Women are at relatively greater lifetime risk for depression than men. This elevated risk in women is partly due to heightened risk during time periods characterized by marked fluctuations in sex hormones, including postpartum and perimenopausal periods. How sex hormone fluctuations contribute to heightened risk is not fully understood but may involve intrinsic functional connectivity. We induced a biphasic ovarian sex hormone fluctuation using the gonadotropin-releasing hormone agonist (GnRHa) goserelin to determine, with a randomized placebo-controlled design, intervention effects on or GnRHa-provoked depressive symptoms associations with change in resting-state functional connectivity (rs-FC) in 58 healthy women for six seeds (amygdala, hippocampus, anterior cingulate cortex, dorsal raphe, median raphe, and posterior cingulate cortex). GnRHa intervention did not significantly affect rs-FC in any seeds. Considering the GnRHa group only, the emergence of depressive symptoms following intervention was positively associated with amygdala-right temporal cortex and negatively associated with hippocampus-cingulate rs-FC. A test for mediation suggested that rs-FC changes in these networks marginally mediated the association between decrease in estradiol and increase in depressive symptoms in the GnRHa group (p=0.07). Our findings provide novel evidence-linking changes in rs-FC networks, the emergence of depressive symptoms and sex hormone fluctuations. Notably, we observed evidence that changes in rs-FC may represent a key neurobiological intermediary between molecular changes induced by hormone fluctuations and the emergence of depressive symptoms. Taken together, our findings indicate that sex hormone fluctuations may contribute to heightened risk for developing depressive symptoms by affecting intrinsic functional connectivity of key limbic brain structures.

Trial registration: ClinicalTrials.gov NCT02661789.

Figures

Figure 1
Figure 1
Resting-state functional connectivity maps across participants at baseline. (a–d) Statistical parametric maps showing areas significantly correlated with (a) anterior cingulate cortex, (b) amygdala, (c), hippocampus, (d) posterior cingulate cortex. Color bars represent t-scores. Sagittal slice is X=0. (e and f) Surface maps showing medial wall areas significantly correlated with (e) dorsal raphe and (f) median raphe seeds as reported previously (Beliveau et al, 2015). Color bars represent negative log10p-values.
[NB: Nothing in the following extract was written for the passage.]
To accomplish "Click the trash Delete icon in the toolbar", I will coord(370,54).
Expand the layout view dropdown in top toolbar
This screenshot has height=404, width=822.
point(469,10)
Warm colors denote a positive correlation whereas cool colors denote a negative correlation. Outline of respective seed inset.
Figure 2
Figure 2
Emergence of depressive symptoms associated with change in rs-FC. Top, statistical parametric map showing (a) right temporal cortex, (b) cingulate gyrus/pre-SMA where change in rs-FC with respective seed (inset) was significantly associated with change in depressive symptoms. Red and blue denote a positive and negative correlation, respectively. Bottom, plot of mean change in respective functional connectivity estimates against change in depressive symptoms (change scores: rescan—baseline, adjusted for baseline depressive symptoms). Orange points represent individual mean functional connectivity estimates. Blue line and shading represents fit line and 95% confidence limits on fit line, respectively. Amy, amygdala; Hip, hippocampus; ΔHAM-D, change in Hamilton 17-item depression score.
Figure 3
Figure 3
Schematic of mediation model to evaluate indirect effect of change in estradiol on change in depressive symptoms via change in rs-FC. Direct and mediation effects are described in Table 2. The mediation effect is the product of the two top arrows. The Δestradiol →ΔHAM-D connection is the direct effect. The total effect is the sum of the mediation and direct effects.